» Instructions to follow
Put every line of the entries below into a numbered list, leaving out the blank lines.

━━━━━ Supplied data

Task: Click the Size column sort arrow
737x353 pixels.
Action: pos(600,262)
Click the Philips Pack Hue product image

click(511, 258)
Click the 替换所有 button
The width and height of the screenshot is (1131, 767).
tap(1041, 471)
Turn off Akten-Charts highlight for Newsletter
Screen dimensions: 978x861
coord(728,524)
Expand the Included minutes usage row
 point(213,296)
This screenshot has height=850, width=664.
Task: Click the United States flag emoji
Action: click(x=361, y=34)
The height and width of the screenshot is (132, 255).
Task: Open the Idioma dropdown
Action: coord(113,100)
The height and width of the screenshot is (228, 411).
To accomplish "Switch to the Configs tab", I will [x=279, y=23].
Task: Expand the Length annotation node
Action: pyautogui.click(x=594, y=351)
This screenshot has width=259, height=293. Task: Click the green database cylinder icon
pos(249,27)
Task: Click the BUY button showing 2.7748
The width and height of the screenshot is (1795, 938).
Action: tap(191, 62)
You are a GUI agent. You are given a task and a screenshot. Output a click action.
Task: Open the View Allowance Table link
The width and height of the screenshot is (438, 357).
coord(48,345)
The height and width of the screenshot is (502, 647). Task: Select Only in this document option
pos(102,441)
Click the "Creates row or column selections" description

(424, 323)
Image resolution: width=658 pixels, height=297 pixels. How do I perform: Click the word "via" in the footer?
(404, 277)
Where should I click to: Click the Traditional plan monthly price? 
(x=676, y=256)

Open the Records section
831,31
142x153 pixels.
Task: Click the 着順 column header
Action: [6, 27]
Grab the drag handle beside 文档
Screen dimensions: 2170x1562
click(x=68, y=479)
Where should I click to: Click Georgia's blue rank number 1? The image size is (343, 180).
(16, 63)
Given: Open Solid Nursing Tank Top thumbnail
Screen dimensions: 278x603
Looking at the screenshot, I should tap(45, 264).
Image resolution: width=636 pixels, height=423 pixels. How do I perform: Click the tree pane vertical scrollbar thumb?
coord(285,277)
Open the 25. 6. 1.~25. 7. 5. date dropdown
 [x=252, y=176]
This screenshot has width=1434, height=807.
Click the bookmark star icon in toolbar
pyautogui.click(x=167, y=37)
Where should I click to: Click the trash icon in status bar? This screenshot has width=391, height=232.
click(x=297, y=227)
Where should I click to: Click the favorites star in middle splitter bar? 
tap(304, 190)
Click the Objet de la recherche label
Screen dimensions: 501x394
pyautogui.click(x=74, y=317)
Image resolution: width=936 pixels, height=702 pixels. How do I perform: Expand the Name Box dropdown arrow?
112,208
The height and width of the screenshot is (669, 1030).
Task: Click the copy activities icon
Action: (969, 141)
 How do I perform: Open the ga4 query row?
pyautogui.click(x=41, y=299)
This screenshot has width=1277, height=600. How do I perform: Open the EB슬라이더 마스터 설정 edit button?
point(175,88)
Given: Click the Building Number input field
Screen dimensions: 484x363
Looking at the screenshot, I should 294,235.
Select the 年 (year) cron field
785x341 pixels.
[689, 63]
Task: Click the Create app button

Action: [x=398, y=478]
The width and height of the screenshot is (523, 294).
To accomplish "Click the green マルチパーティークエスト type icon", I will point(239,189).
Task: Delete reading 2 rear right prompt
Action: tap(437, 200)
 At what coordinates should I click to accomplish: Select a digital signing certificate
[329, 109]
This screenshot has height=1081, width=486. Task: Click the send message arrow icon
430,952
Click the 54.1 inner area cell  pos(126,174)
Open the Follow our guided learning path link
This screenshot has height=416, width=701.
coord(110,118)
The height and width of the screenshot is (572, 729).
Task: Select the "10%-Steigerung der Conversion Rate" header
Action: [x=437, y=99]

━━━━━━━━━━

» Exercise response
1. Task: Click the Size column sort arrow
2. 737x353 pixels.
3. Action: pos(600,262)
4. Click the Philips Pack Hue product image
5. click(511, 258)
6. Click the 替换所有 button
7. The width and height of the screenshot is (1131, 767).
8. tap(1041, 471)
9. Turn off Akten-Charts highlight for Newsletter
10. Screen dimensions: 978x861
11. coord(728,524)
12. Expand the Included minutes usage row
13.  point(213,296)
14. This screenshot has height=850, width=664.
15. Task: Click the United States flag emoji
16. Action: click(x=361, y=34)
17. The height and width of the screenshot is (132, 255).
18. Task: Open the Idioma dropdown
19. Action: coord(113,100)
20. The height and width of the screenshot is (228, 411).
21. To accomplish "Switch to the Configs tab", I will [x=279, y=23].
22. Task: Expand the Length annotation node
23. Action: pyautogui.click(x=594, y=351)
24. This screenshot has width=259, height=293. Task: Click the green database cylinder icon
25. pos(249,27)
26. Task: Click the BUY button showing 2.7748
27. The width and height of the screenshot is (1795, 938).
28. Action: tap(191, 62)
29. You are a GUI agent. You are given a task and a screenshot. Output a click action.
30. Task: Open the View Allowance Table link
31. The width and height of the screenshot is (438, 357).
32. coord(48,345)
33. The height and width of the screenshot is (502, 647). Task: Select Only in this document option
34. pos(102,441)
35. Click the "Creates row or column selections" description
36. (424, 323)
37. Image resolution: width=658 pixels, height=297 pixels. How do I perform: Click the word "via" in the footer?
38. (404, 277)
39. Where should I click to: Click the Traditional plan monthly price? 
40. (x=676, y=256)
41. Open the Records section
42. 831,31
43. 142x153 pixels.
44. Task: Click the 着順 column header
45. Action: [6, 27]
46. Grab the drag handle beside 文档
47. Screen dimensions: 2170x1562
48. click(x=68, y=479)
49. Where should I click to: Click Georgia's blue rank number 1? The image size is (343, 180).
50. (16, 63)
51. Given: Open Solid Nursing Tank Top thumbnail
52. Screen dimensions: 278x603
53. Looking at the screenshot, I should tap(45, 264).
54. Image resolution: width=636 pixels, height=423 pixels. How do I perform: Click the tree pane vertical scrollbar thumb?
55. coord(285,277)
56. Open the 25. 6. 1.~25. 7. 5. date dropdown
57.  [x=252, y=176]
58. This screenshot has width=1434, height=807.
59. Click the bookmark star icon in toolbar
60. pyautogui.click(x=167, y=37)
61. Where should I click to: Click the trash icon in status bar? This screenshot has width=391, height=232.
62. click(x=297, y=227)
63. Where should I click to: Click the favorites star in middle splitter bar? 
64. tap(304, 190)
65. Click the Objet de la recherche label
66. Screen dimensions: 501x394
67. pyautogui.click(x=74, y=317)
68. Image resolution: width=936 pixels, height=702 pixels. How do I perform: Expand the Name Box dropdown arrow?
69. 112,208
70. The height and width of the screenshot is (669, 1030).
71. Task: Click the copy activities icon
72. Action: (969, 141)
73.  How do I perform: Open the ga4 query row?
74. pyautogui.click(x=41, y=299)
75. This screenshot has width=1277, height=600. How do I perform: Open the EB슬라이더 마스터 설정 edit button?
76. point(175,88)
77. Given: Click the Building Number input field
78. Screen dimensions: 484x363
79. Looking at the screenshot, I should 294,235.
80. Select the 年 (year) cron field
81. 785x341 pixels.
82. [689, 63]
83. Task: Click the Create app button
84. Action: [x=398, y=478]
85. The width and height of the screenshot is (523, 294).
86. To accomplish "Click the green マルチパーティークエスト type icon", I will point(239,189).
87. Task: Delete reading 2 rear right prompt
88. Action: tap(437, 200)
89.  At what coordinates should I click to accomplish: Select a digital signing certificate
90. [329, 109]
91. This screenshot has height=1081, width=486. Task: Click the send message arrow icon
92. 430,952
93. Click the 54.1 inner area cell  pos(126,174)
94. Open the Follow our guided learning path link
95. This screenshot has height=416, width=701.
96. coord(110,118)
97. The height and width of the screenshot is (572, 729).
98. Task: Select the "10%-Steigerung der Conversion Rate" header
99. Action: [x=437, y=99]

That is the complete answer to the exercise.